European officials are considering writedowns of as much as 50 percent on Greek bonds, a backstop for banks and continued central bank bond purchases as key planks in a revamped strategy to combat the debt crisis, people familiar with the discussions said. The elements of the plan emerged as finance ministers and central bankers from the G-20 met in Paris.
“It’s encouraging that European leaders are starting to understand the need for much aggressive action,” Colin Tan, a credit analyst at Deutsche Bank AG in Sydney, wrote in a note. “But markets will want to see more details as we start to get closer to the big announcement.”
The three-month cross-currency basis swap was 88.5 basis points under Euribor from minus 91 yesterday. A basis point is 0.01 percentage point.
A measure of banks’ reluctance to lend to one another in Europe was little changed. The Euribor-OIS spread, the difference between the borrowing benchmark and overnight index swaps was 74.5 basis points. The rate reached 89 basis points on Sept. 23, the widest since March 2009.
Overnight deposits at the European Central Bank rose.
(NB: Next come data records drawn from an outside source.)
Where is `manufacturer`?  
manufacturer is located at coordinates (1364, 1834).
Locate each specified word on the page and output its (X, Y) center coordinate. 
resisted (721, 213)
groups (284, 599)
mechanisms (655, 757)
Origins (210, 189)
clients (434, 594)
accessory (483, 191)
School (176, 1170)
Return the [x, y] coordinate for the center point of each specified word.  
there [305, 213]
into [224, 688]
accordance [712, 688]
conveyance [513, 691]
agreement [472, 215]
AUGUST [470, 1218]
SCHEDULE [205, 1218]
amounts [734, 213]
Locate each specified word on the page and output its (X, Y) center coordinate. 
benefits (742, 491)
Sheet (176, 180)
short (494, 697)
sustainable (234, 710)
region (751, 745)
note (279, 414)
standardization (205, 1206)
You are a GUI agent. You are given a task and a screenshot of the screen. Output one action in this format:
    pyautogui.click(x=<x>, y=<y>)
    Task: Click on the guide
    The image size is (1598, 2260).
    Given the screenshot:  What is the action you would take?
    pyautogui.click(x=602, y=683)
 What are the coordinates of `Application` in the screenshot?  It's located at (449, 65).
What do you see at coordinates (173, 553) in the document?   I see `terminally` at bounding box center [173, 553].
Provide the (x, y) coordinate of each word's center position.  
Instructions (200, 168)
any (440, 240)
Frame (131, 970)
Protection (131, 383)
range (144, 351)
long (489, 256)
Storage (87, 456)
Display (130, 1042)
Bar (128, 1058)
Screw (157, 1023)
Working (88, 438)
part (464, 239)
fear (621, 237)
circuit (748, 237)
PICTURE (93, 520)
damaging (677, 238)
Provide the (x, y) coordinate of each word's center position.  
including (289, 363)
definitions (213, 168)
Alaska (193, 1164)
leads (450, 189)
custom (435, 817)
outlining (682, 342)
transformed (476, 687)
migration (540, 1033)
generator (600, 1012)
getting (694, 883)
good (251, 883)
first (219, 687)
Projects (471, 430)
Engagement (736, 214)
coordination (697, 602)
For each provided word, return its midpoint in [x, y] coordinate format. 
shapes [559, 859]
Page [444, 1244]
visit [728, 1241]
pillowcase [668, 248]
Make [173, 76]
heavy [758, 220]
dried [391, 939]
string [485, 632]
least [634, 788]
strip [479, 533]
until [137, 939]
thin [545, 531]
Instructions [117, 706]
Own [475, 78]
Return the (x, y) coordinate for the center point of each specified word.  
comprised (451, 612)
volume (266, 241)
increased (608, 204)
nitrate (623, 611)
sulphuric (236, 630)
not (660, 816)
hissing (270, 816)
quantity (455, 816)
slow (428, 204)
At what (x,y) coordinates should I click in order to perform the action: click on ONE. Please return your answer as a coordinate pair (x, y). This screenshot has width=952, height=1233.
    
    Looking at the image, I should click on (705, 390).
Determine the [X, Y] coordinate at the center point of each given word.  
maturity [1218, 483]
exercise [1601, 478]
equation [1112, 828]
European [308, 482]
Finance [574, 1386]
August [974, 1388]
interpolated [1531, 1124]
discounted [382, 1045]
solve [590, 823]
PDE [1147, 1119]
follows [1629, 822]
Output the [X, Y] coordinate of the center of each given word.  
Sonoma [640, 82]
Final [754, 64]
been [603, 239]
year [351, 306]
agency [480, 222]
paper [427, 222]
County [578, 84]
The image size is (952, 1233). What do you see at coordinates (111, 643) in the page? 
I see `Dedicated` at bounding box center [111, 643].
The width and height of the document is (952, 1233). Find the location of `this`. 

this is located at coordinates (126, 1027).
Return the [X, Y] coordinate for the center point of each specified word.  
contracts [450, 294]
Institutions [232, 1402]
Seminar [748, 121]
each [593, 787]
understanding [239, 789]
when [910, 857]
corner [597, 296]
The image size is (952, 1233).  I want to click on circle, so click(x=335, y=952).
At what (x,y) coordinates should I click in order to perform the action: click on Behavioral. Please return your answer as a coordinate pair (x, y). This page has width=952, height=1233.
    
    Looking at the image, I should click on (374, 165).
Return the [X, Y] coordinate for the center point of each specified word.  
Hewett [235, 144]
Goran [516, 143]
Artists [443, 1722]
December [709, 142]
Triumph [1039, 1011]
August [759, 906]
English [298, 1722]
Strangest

Banks parked 123 billion euros ($170 billion) at the Frankfurt-based ECB yesterday, up from 105 billion euros on Oct. 12. That compares with a year-to-date average of 59 billion euros.
Three-month Euribor -- the rate banks say they pay for three-month loans in euros -- rose to 1.574 percent from 1.572 percent yesterday. One-week Euribor fell to 1.174 percent from 1.181 percent.
The three-month dollar London interbank offered rate, or Libor, rose for a 26th day to 0.405 percent from 0.403 percent, according to the British Bankers’ Association. That’s the highest since Aug. 6, 2010.
The TED spread, or the difference between what lenders and the U.S. government pay to borrow for three months, was 38 basis points.